OpenRAG: Optimizing RAG End-to-End via In-Context Retrieval Learning
This addresses the problem of suboptimal retrieval in RAG systems for AI and NLP practitioners, offering a cost-effective solution that is incremental in improving existing methods.
The paper tackles the inconsistency of learned relevance in retrieval-augmented generation (RAG) scenarios by introducing OpenRAG, a framework that optimizes the retriever end-to-end to capture in-context relevance, resulting in a 4.0% improvement over the original retriever and outperforming state-of-the-art retrievers by 2.1%.

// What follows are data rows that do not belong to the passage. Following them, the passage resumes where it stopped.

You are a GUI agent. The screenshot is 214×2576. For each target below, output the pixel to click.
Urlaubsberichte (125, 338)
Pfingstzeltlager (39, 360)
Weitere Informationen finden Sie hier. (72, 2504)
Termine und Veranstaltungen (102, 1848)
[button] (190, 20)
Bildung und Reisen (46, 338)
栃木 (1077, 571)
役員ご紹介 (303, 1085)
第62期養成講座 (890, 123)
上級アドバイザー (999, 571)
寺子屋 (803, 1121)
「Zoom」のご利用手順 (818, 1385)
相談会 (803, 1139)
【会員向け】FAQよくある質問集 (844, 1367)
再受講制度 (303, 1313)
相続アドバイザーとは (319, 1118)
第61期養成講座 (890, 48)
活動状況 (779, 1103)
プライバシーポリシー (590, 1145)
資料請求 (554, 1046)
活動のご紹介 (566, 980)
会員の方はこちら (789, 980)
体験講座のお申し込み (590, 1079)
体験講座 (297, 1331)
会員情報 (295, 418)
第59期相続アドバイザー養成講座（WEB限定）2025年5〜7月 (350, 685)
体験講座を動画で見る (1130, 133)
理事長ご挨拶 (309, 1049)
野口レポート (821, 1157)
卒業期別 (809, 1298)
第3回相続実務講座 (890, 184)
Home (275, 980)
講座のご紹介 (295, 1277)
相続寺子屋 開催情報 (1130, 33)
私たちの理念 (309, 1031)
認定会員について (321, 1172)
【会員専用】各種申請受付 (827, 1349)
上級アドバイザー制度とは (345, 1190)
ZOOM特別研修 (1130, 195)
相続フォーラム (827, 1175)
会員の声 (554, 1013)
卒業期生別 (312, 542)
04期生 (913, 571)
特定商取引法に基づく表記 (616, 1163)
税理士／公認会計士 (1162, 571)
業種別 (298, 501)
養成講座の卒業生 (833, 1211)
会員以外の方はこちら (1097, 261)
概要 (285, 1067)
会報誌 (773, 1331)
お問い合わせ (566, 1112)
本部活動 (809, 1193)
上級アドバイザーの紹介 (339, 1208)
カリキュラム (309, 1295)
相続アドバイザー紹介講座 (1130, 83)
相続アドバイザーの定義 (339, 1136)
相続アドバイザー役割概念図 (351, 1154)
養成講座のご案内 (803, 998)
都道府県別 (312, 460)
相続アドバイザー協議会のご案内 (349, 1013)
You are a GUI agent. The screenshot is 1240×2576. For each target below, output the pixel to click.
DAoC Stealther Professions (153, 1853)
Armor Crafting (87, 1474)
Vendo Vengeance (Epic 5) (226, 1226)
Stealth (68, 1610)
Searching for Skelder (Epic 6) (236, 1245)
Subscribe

In this paper, we analyze and empirically show that the learned relevance for conventional information retrieval (IR) scenarios may be inconsistent in retrieval-augmented generation (RAG) scenarios. To bridge this gap, we introduce OpenRAG, a RAG framework that is optimized end-to-end by tuning the retriever to capture in-context relevance, enabling adaptation to the diverse and evolving needs. Extensive experiments across a wide range of tasks demonstrate that OpenRAG, by tuning a retriever end-to-end, leads to a consistent improvement of 4.0% over the original retriever, consistently outperforming existing state-of-the-art retrievers by 2.1%. Additionally, our results indicate that for some tasks, an end-to-end tuned 0.2B retriever can achieve improvements that surpass those of RAG-oriented or instruction-tuned 8B large language models (LLMs), highlighting the cost-effectiveness of our approach in enhancing RAG systems.